**WHAT YOU HAVE TO DO**. Count the lines that contain the word "offre", where case counts, and reply with the number alone.

**INFORMATION GIVEN**.
* start *

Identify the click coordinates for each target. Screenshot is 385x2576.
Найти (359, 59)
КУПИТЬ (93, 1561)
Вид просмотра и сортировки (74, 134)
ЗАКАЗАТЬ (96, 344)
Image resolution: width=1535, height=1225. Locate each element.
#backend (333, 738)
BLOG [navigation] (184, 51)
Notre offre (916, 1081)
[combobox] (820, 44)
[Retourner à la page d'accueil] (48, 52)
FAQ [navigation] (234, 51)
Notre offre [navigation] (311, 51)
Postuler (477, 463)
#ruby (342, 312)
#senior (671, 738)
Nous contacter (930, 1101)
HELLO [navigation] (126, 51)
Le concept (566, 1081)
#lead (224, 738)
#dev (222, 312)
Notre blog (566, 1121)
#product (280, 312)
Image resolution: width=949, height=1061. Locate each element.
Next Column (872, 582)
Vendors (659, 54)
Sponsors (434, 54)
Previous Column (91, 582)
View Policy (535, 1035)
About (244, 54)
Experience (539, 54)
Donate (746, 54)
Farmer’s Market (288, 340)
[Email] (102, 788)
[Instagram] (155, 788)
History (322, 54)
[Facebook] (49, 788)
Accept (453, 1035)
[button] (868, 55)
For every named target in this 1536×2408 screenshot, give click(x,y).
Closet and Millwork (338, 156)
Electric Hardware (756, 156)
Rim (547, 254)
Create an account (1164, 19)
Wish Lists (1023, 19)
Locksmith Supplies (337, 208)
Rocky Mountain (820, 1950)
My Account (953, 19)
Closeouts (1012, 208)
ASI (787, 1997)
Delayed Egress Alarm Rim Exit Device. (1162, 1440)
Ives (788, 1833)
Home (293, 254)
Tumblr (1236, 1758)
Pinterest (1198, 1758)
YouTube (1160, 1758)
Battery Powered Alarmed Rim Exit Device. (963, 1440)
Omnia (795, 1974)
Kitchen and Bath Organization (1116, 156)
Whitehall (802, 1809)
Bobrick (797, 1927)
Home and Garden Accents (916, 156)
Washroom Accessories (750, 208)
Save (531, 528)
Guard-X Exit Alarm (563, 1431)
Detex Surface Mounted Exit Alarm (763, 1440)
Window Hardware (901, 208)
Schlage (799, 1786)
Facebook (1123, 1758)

* end *

**RESPONSE TO THE TASK**. 2